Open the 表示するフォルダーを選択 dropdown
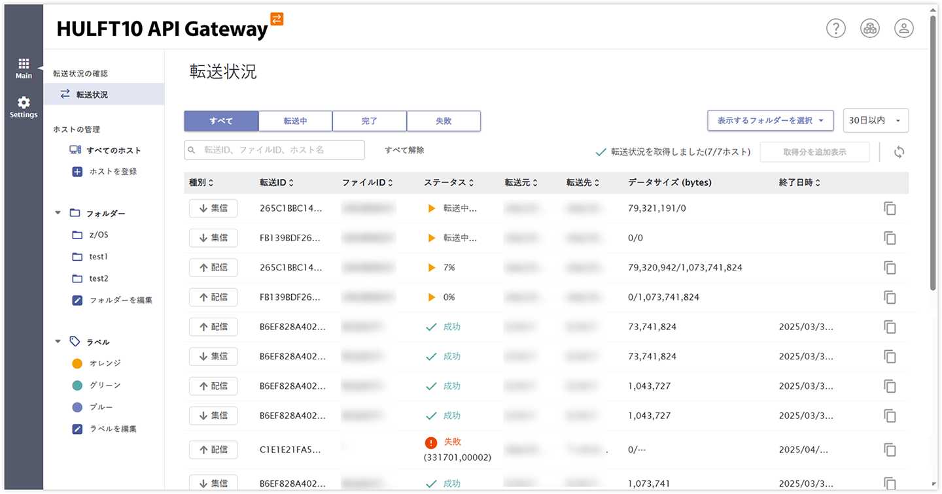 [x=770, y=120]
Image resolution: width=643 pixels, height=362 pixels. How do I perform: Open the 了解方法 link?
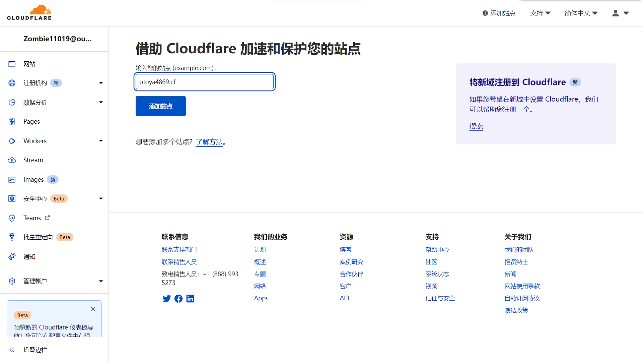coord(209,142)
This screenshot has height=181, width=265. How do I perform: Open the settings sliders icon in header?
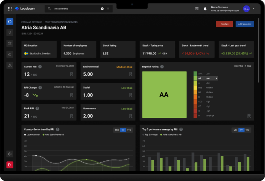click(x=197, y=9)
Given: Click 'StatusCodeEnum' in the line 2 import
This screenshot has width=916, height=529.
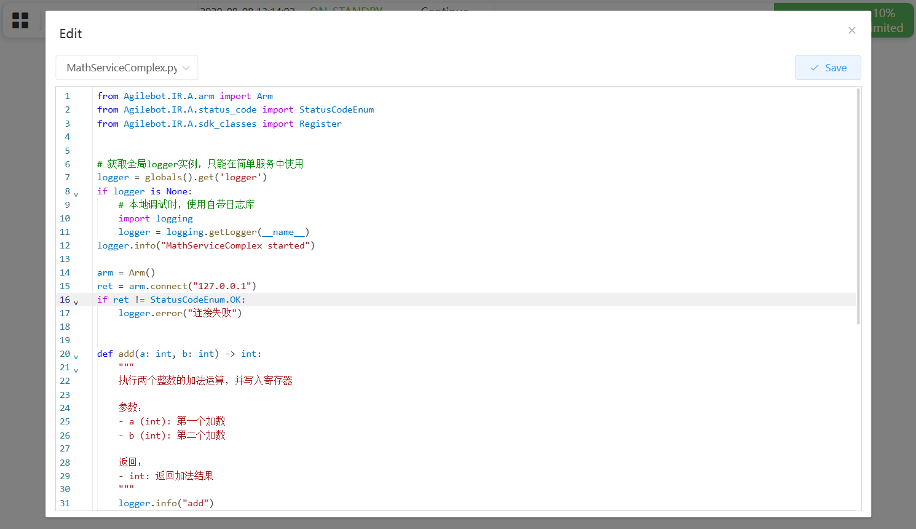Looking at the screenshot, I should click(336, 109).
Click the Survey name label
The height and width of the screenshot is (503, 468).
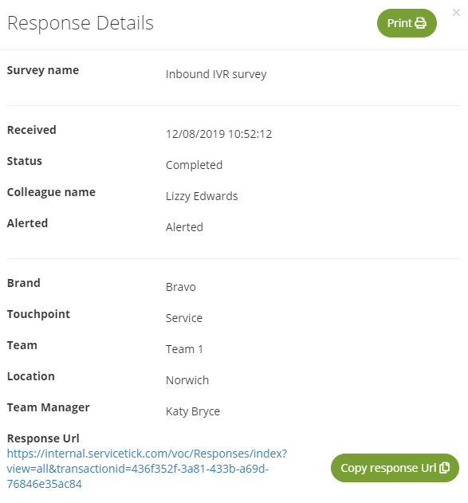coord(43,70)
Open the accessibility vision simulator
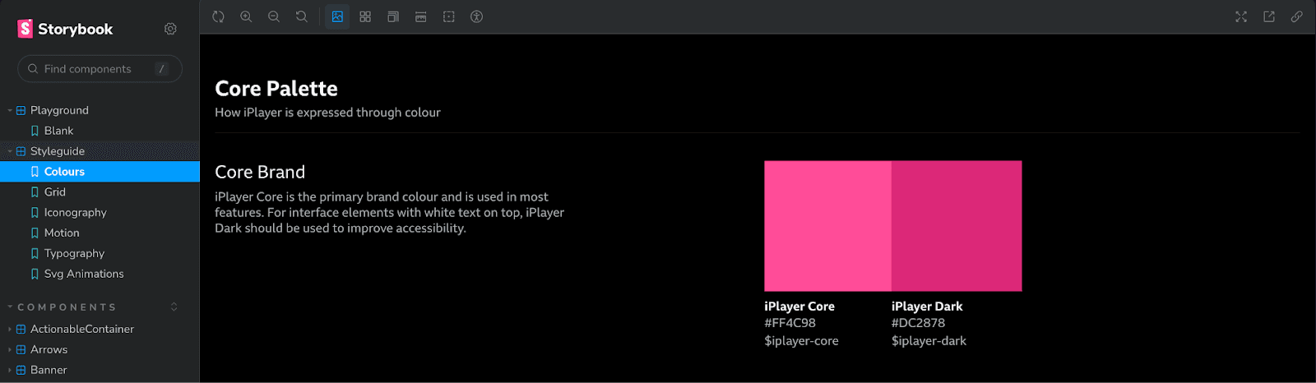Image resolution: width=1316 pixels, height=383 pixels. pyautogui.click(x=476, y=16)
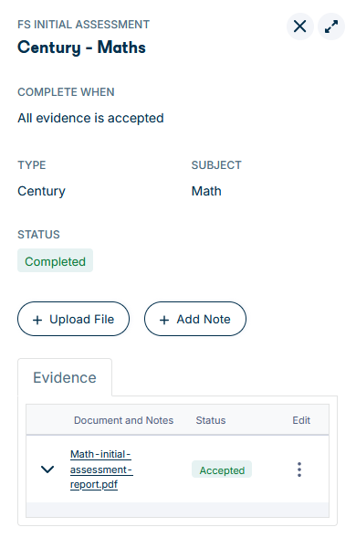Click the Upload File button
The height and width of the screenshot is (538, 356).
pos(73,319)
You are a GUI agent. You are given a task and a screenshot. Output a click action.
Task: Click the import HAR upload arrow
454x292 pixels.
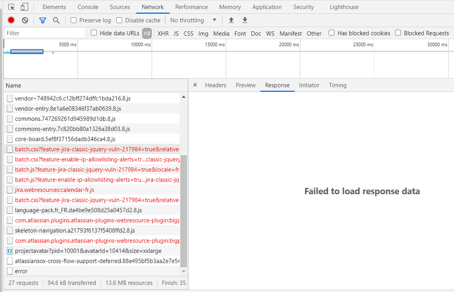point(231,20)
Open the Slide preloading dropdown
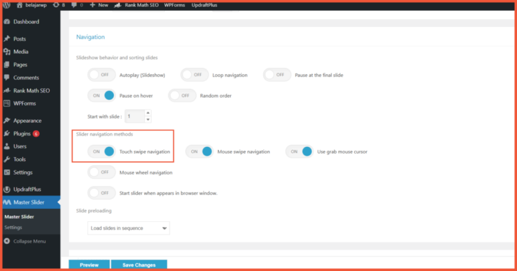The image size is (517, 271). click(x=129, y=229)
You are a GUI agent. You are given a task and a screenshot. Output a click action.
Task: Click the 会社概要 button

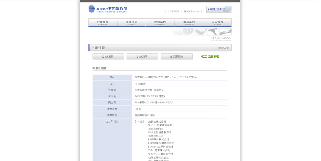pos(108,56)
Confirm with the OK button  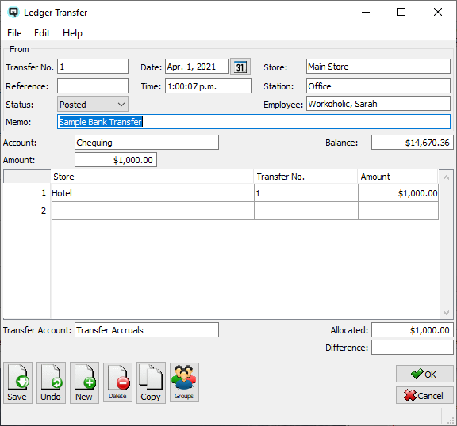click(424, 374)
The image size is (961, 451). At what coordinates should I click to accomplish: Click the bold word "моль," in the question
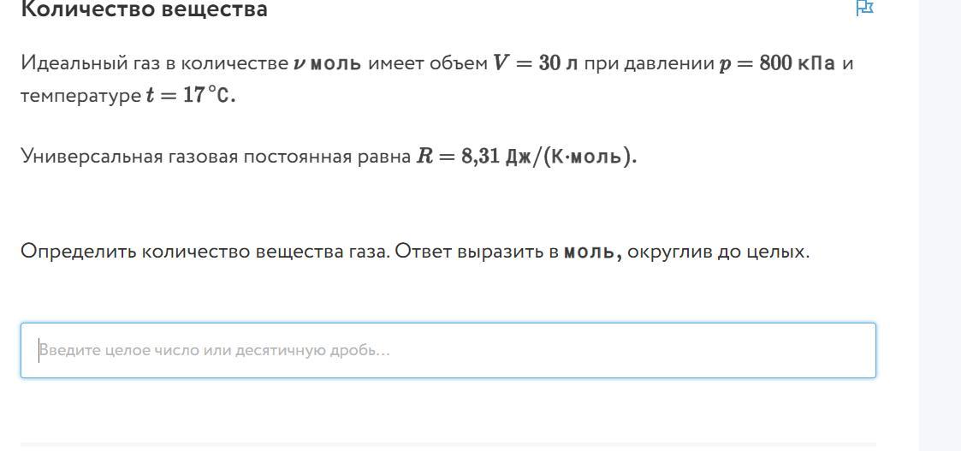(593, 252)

+++++

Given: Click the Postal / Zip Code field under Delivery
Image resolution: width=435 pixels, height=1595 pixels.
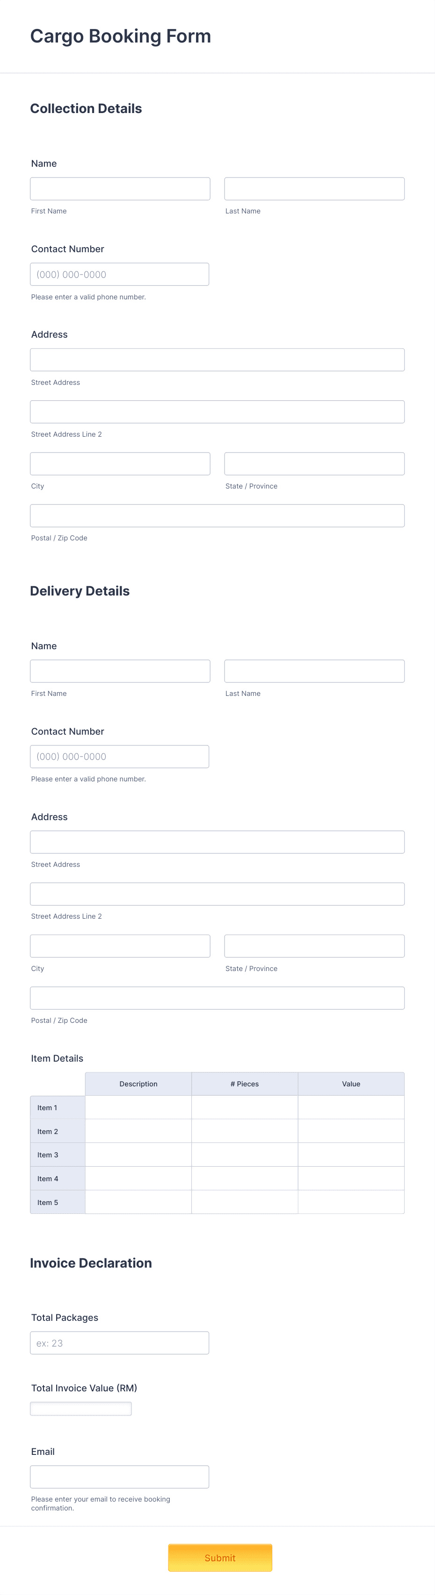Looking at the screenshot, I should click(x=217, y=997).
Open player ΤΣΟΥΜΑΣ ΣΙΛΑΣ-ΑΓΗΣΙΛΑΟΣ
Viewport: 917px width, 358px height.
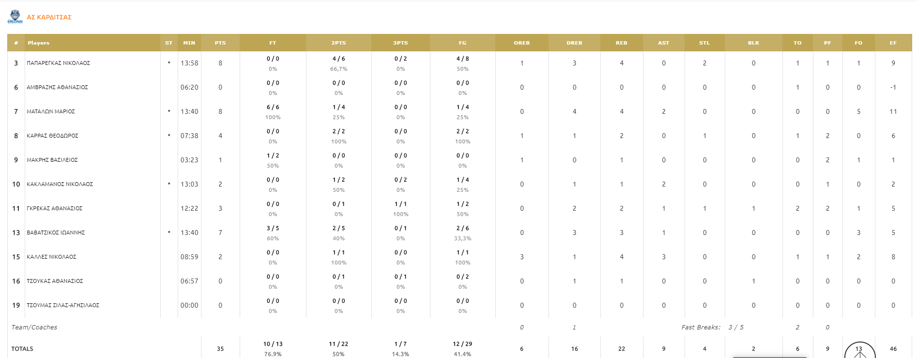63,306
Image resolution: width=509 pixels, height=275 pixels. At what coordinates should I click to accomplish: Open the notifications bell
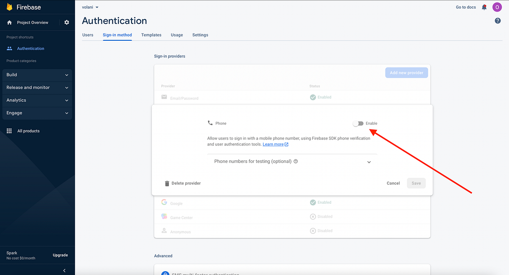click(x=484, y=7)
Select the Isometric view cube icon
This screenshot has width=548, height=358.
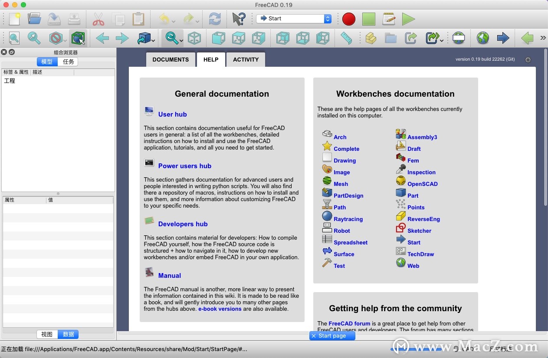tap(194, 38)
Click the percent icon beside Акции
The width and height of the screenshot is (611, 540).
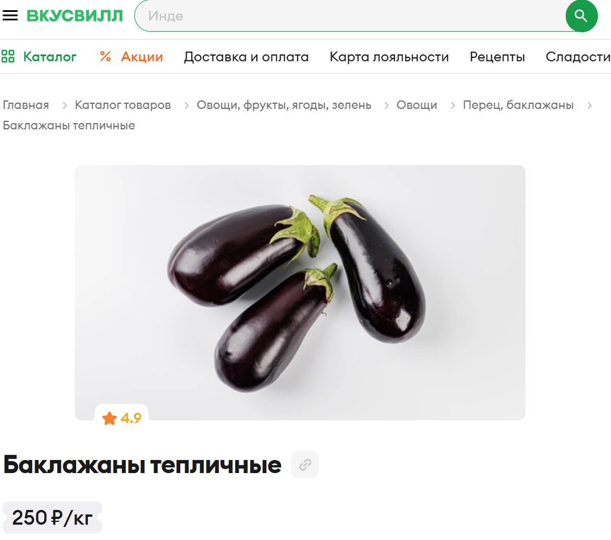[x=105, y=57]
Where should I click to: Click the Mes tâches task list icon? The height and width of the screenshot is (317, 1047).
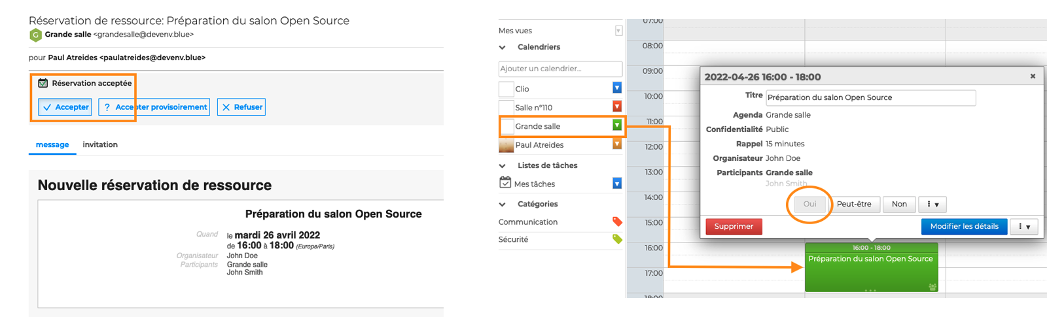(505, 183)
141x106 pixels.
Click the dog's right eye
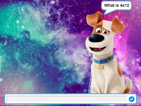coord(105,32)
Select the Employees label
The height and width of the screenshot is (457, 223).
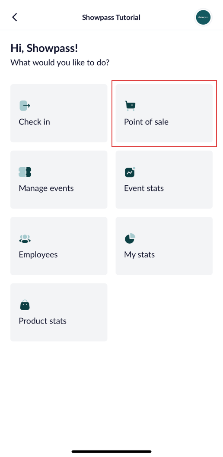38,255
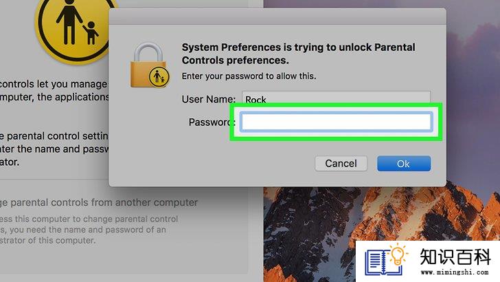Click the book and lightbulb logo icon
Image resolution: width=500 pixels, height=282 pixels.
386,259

+++++

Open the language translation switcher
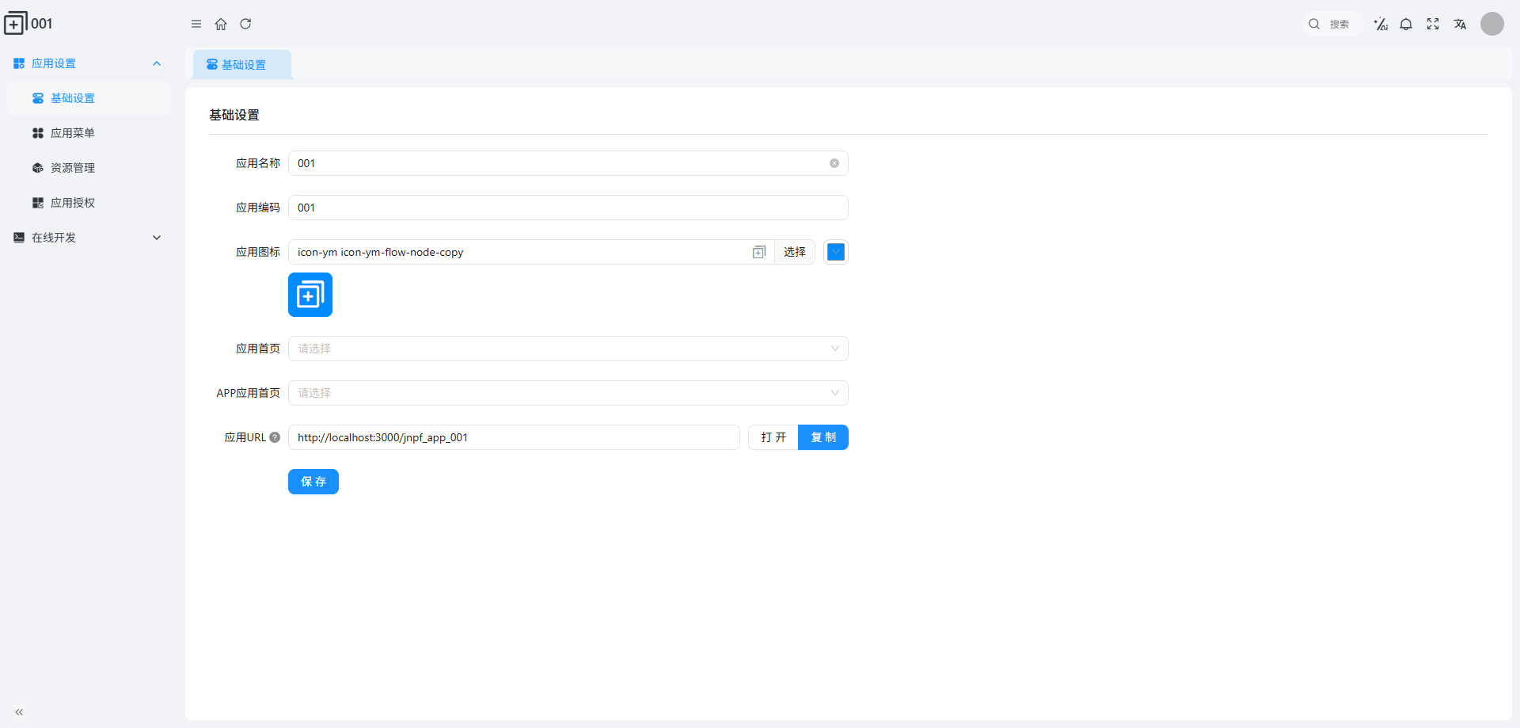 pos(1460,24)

+++++

What you will do: Scan the listing for "label" and copy out each line that has it.

Task result:
Click the Survey name label
Select the Employees label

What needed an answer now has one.